Flickr/Ministerio de Cultura de la Nación
Em seus dois últimos discursos, Kirchner deu o tom de candidatura para a eleição presidencial que a Argentina irá encarar em 2023
Para vencer o então presidente Mauricio Macri em 2019, Kirchner optou por uma grande aliança de diferentes alas do peronismo. Colocou-se como vice, chamou um antigo crítico de seus governos para candidatar-se à presidência em sua chapa, refez pontes com alas que haviam migrado para a oposição. Assim nasceu a Frente de Todos.
“Naquele momento, eu tinha a responsabilidade, como força representativa, de garantir que o peronismo ganhasse as eleições”, disse Kirchner na UOM. “Principalmente, contra a política de endividamento, contra a volta do FMI, contra a perseguição judicial a dirigentes políticos e sindicais”.
Na ocasião, disse não arrepender-se de sua decisão, referindo-se à escolha de Fernández para sua chapa. “Atingimos nosso objetivo, que não era votar contra alguém, mas contra determinadas políticas.”

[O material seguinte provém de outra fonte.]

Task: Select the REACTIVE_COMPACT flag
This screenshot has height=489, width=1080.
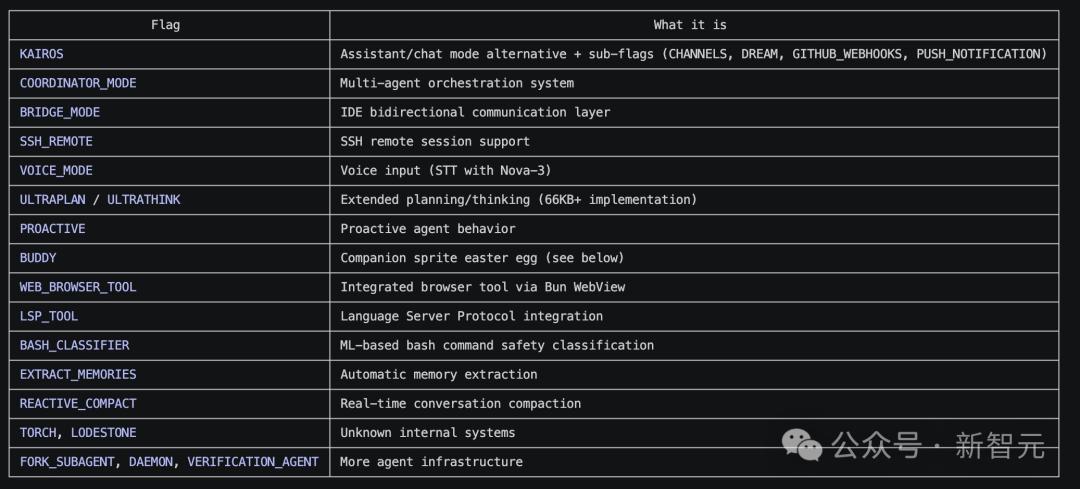Action: click(78, 403)
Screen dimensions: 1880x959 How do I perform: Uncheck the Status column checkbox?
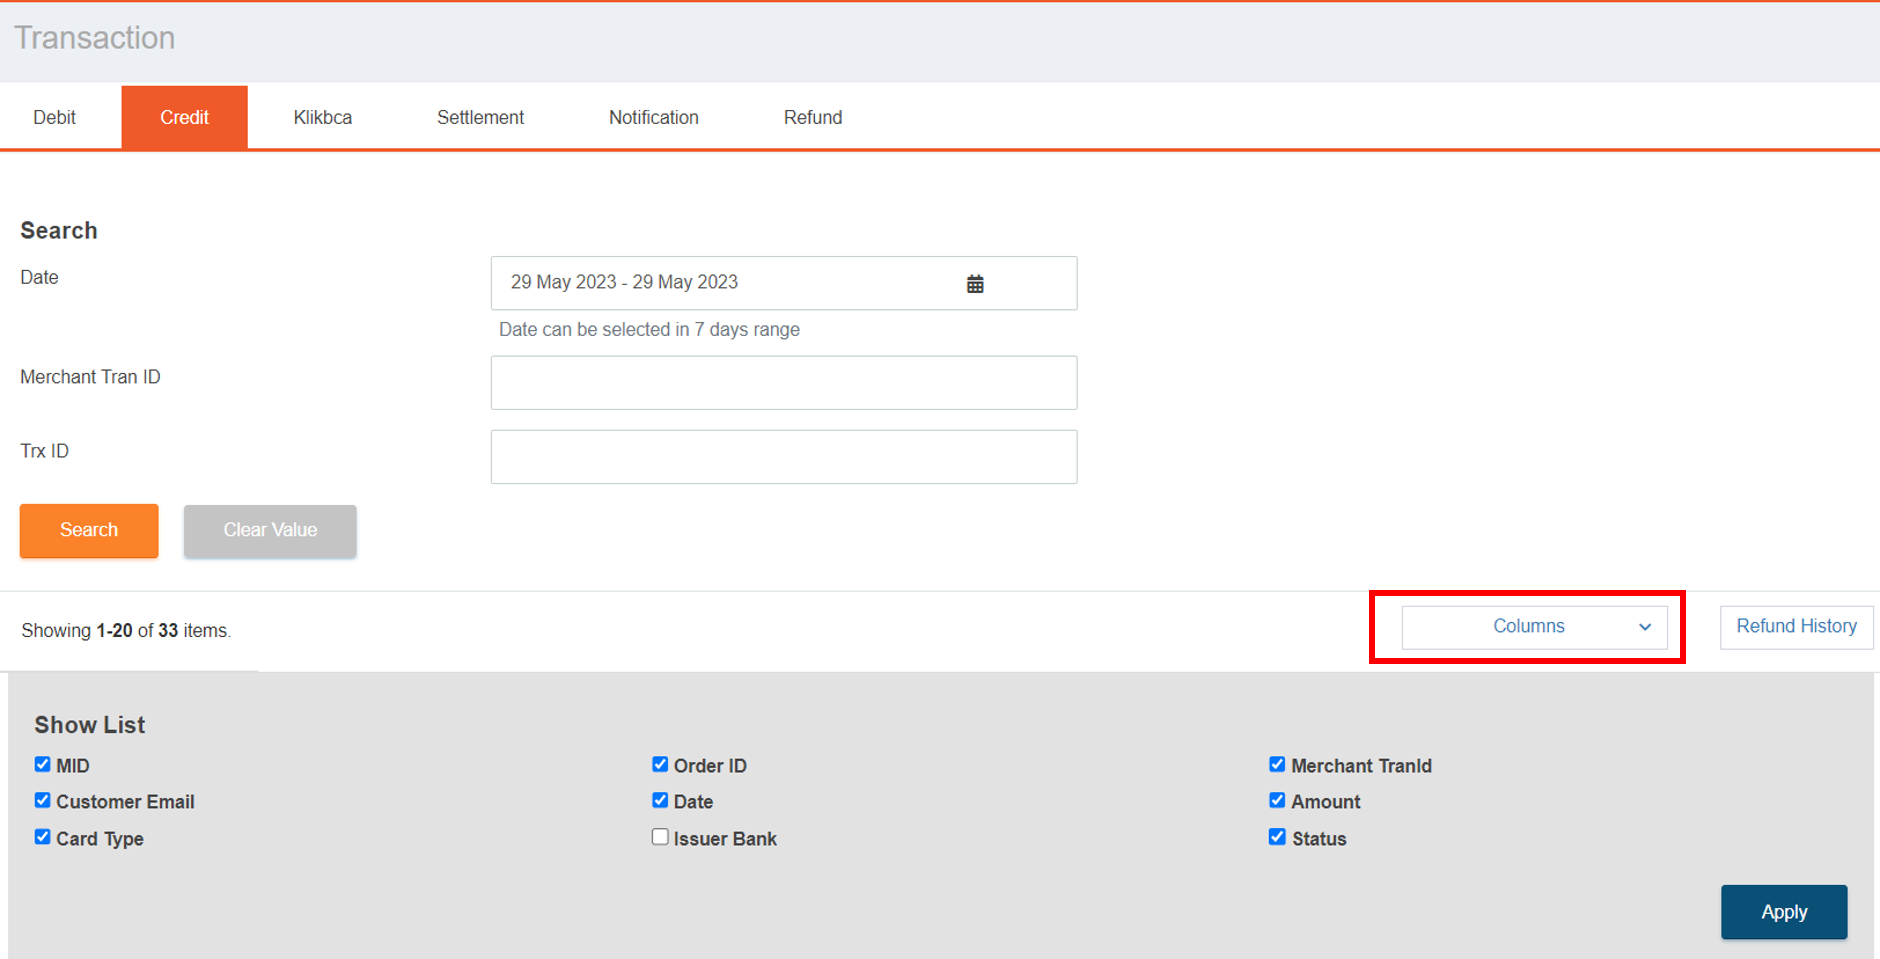point(1277,837)
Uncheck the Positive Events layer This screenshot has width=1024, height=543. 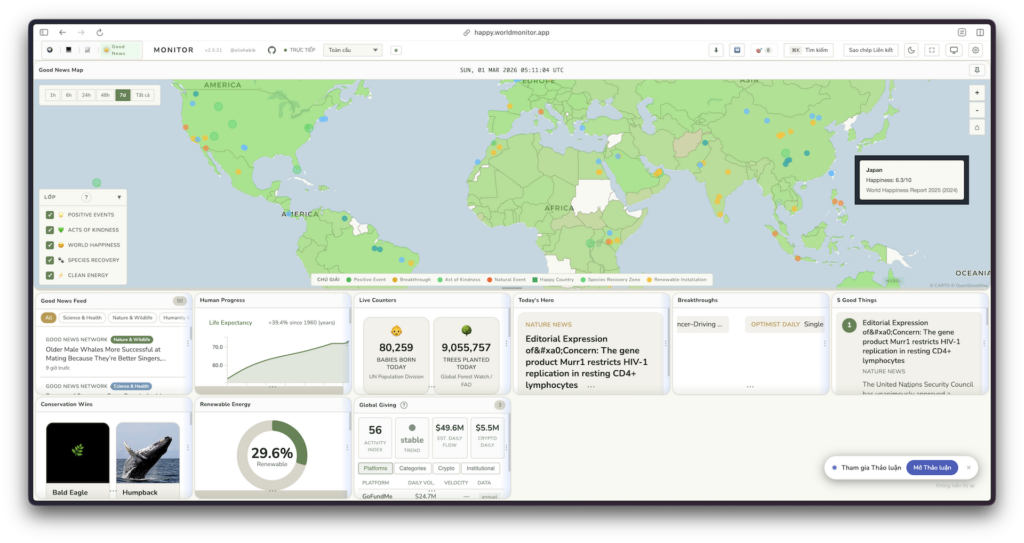pos(50,215)
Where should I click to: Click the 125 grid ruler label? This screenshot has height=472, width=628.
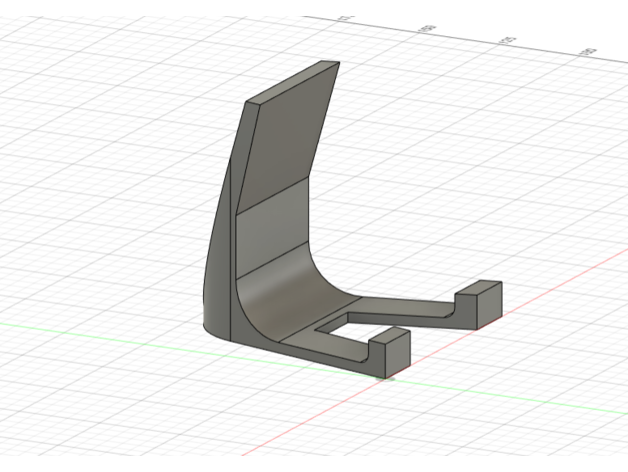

Apesar das diferenças entre Kirchner e Fernández, que afetaram a governabilidade, há aspectos da fórmula que devem ser mantidos. “Os três pilares estão estáveis, que são os setores que haviam sido críticos das duas gestões de Cristina; os 30% de votos fixos de Cristina; e o antigo Peronismo Federal, que traz Sergio Massa e um conjunto de governadores”, observa Bárbara Ester, socióloga integrante do Centro Estratégico Latino-americano de Geopolítica (Celag).
“Parece que a reconfiguração da Frente de Todos continua sendo apostar na unidade, claramente. Não vejo grandes conflitos como em 2015, quando parte do Peronismo Federal passou à oposição. Já tiveram a experiência do que foi ser oposição com o macrismo, e todos entendem que devem apostar na unidade.”
Seja com Cristina liderando a chapa da FdT ou não, o que já está consumada é a incompatibilidade entre a líder peronista e o atual presidente. Há rumores de que Alberto Fernández buscará lançar uma fórmula com o atual chefe de gabinete, o tucumano Juan Manzur, e a Ministra de Desenvolvimento Social, Victoria Tolosa Paz. Os movimentos se antecipam a uma possível mudança no processo eleitoral impulsionada pela ala kirchnerista da coalizão: buscam retirar a tradicional eleição de meio-termo do ano eleitoral no país, que define as preferências do eleitorado e organiza as listas dos partidos para a eleição geral no fim do mesmo ano.
A oposição também encara seus conflitos internos. O ex-presidente Mauricio Macri não definiu se participará das listas do Juntos por el Cambio (JxC), enquanto Horacio Rodríguez Larreta, atual chefe de governo da cidade de Buenos Aires, e a ex-ministra de Segurança de Macri, Patricia Bullrich, aparecem como favoritos na coalizão direitista. Bullrich representa a “ala dura”, radicalizada, de direita – e que tem ligação com figuras apontadas nas investigações sobre o atentado contra Cristina –, e Larreta busca os votos da centro-direita, encarnando um perfil de maior diálogo.
“Ao não saber quem são os candidatos do outro lado, é difícil definir a fórmula própria”, pontua Ester. “Contra Macri, Cristina poderia ganhar, inclusive ser uma referência [contra a política neoliberal do ex-presidente]. Já em uma guerra entre mulheres, por exemplo, contra Patricia Bullrich, aí o cenário muda um pouco. Porque é algo novo, porque também é uma mulher, porque poderia incluir outros setores da sociedade.”
Diante das incertezas sobre o futuro da coalizão governista, nas duas ocasiões recentes em que Cristina esteve novamente diante de um público, os cantos em uníssono de “Cristina presidenta” foram contundentes.